WHAT THE TASK ASKS – Print the records below exactly, from the line containing "Given: Open the What's New (新機能!) tab" down to the line containing "Screen dimensions: 517x333", both lines included, and omit every picture.

DATA LISTING Start Marker

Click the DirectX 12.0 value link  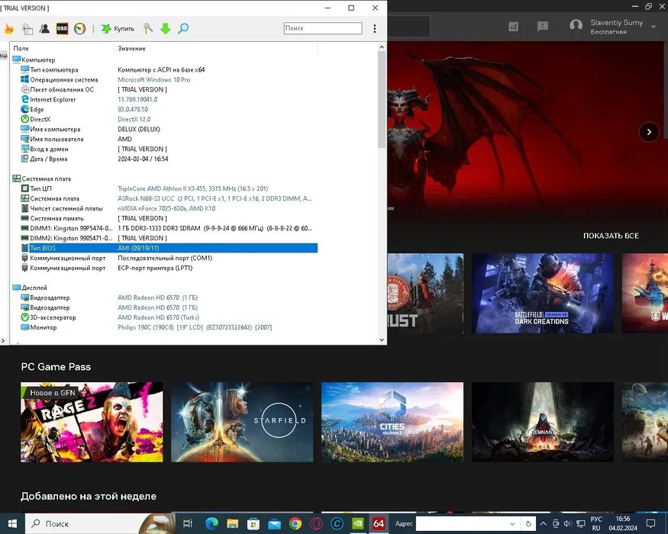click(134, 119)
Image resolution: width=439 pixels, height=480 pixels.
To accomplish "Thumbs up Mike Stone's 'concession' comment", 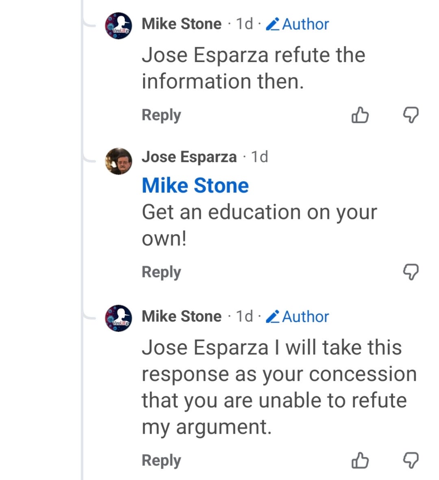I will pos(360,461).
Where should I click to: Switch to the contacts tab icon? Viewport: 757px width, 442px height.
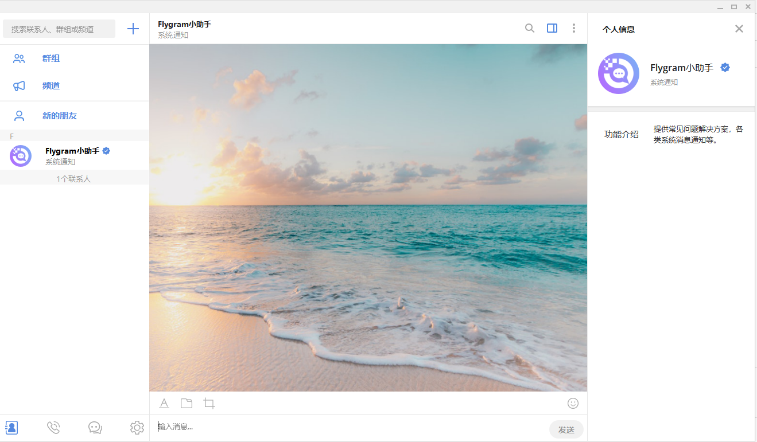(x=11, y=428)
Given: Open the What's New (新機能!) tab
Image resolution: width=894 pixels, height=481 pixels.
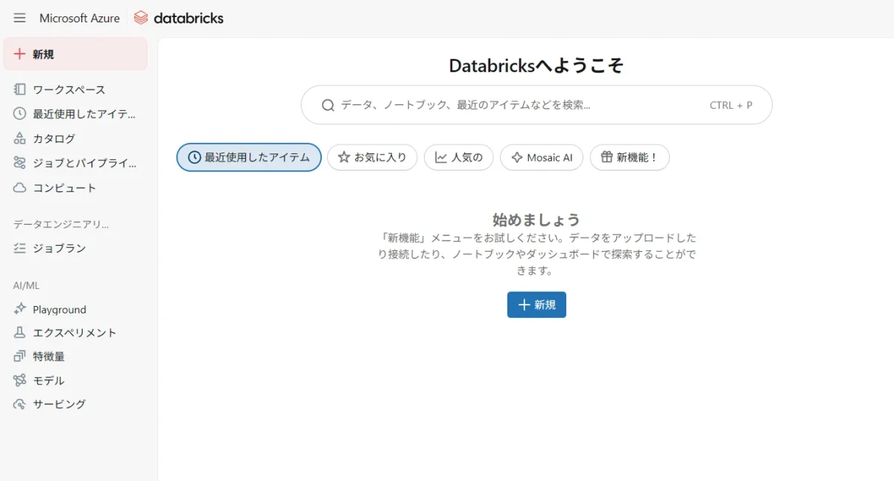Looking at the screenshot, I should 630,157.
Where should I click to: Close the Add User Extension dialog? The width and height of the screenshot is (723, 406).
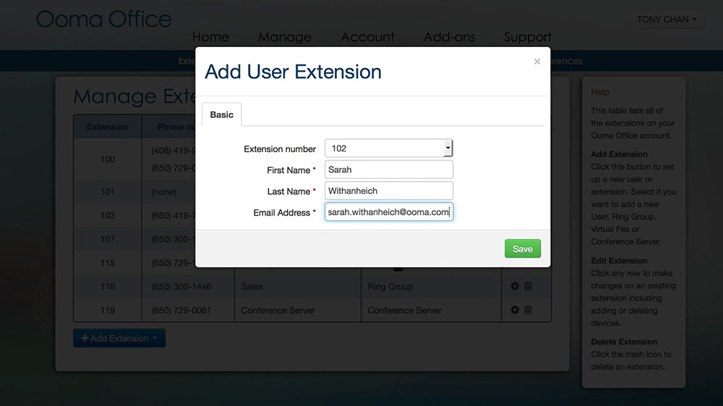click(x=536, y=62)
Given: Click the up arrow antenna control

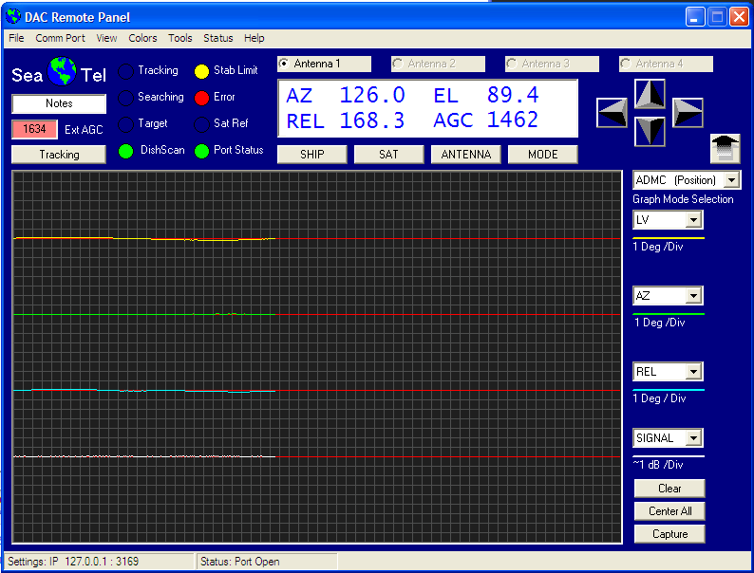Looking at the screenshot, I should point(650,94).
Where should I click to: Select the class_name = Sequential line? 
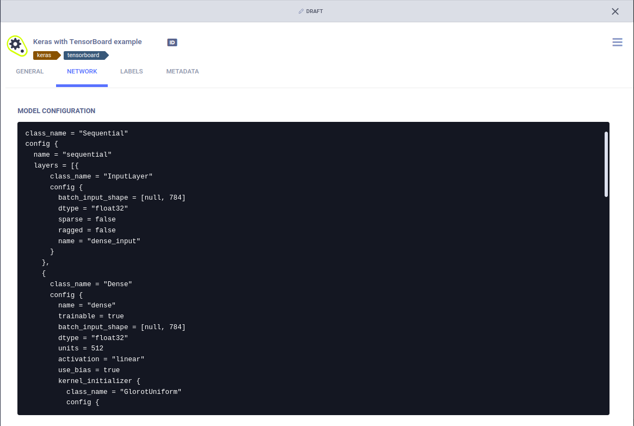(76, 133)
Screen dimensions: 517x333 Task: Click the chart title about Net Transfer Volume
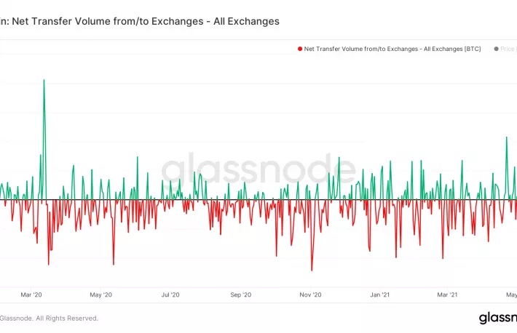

DATA LISTING End Marker
DATA LISTING Start Marker

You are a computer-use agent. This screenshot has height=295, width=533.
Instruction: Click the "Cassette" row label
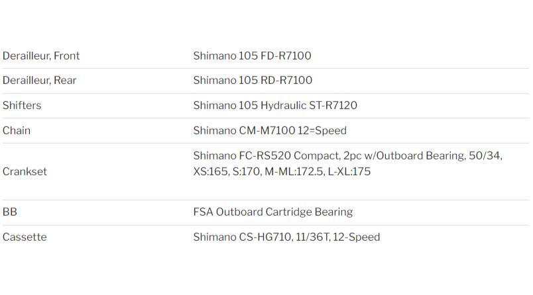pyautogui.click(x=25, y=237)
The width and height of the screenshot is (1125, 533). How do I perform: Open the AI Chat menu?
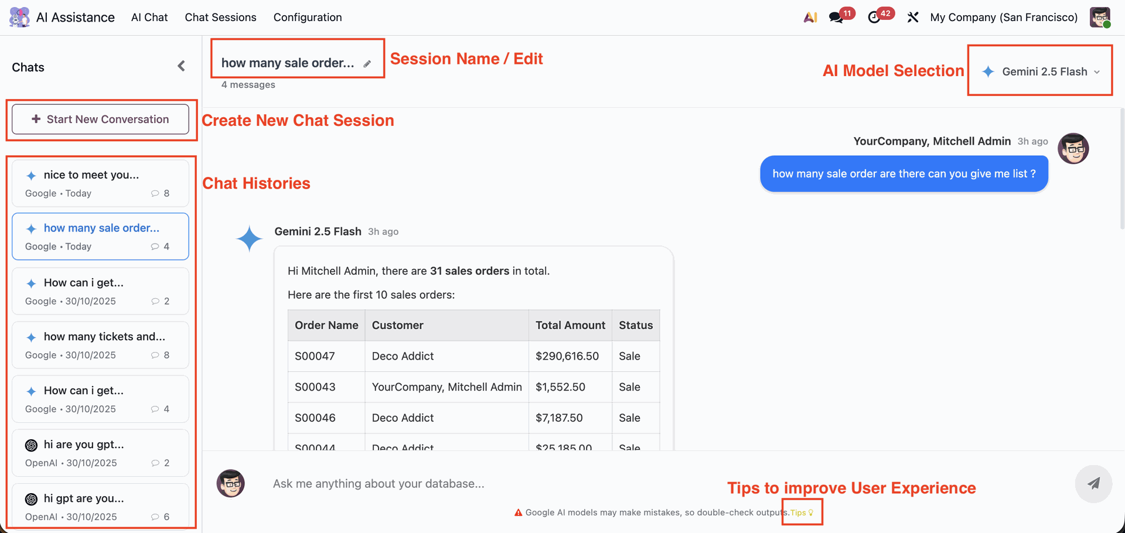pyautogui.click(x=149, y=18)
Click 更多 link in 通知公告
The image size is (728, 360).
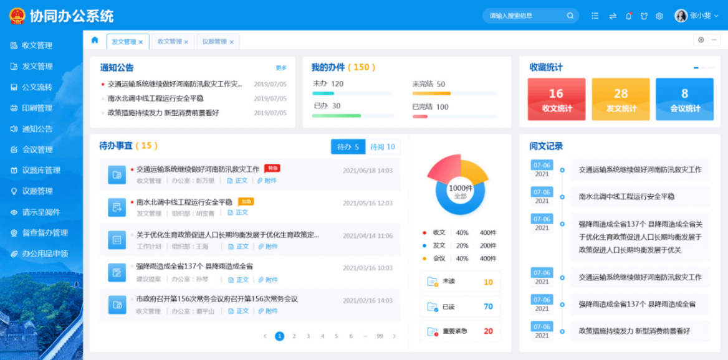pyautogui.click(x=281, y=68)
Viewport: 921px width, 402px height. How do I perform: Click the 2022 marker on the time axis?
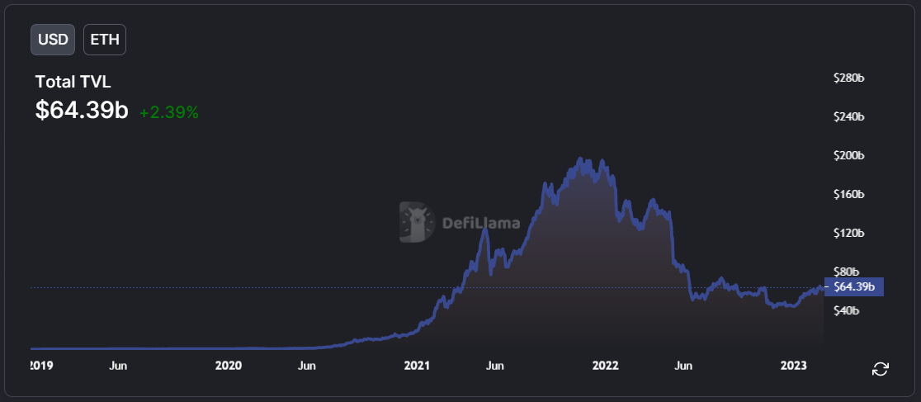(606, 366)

DATA LISTING End Marker

YOUR SOLUTION –
Given: Open the What's New (新機能!) tab
Image resolution: width=894 pixels, height=481 pixels.
Looking at the screenshot, I should 630,157.
Where should I click to: Close the Add User Extension dialog? The width and height of the screenshot is (723, 406).
click(x=536, y=62)
Given: Click the up arrow antenna control

Looking at the screenshot, I should point(650,94).
Where should I click to: Select the class_name = Sequential line? 
(76, 133)
Screen dimensions: 517x333 Task: Click the chart title about Net Transfer Volume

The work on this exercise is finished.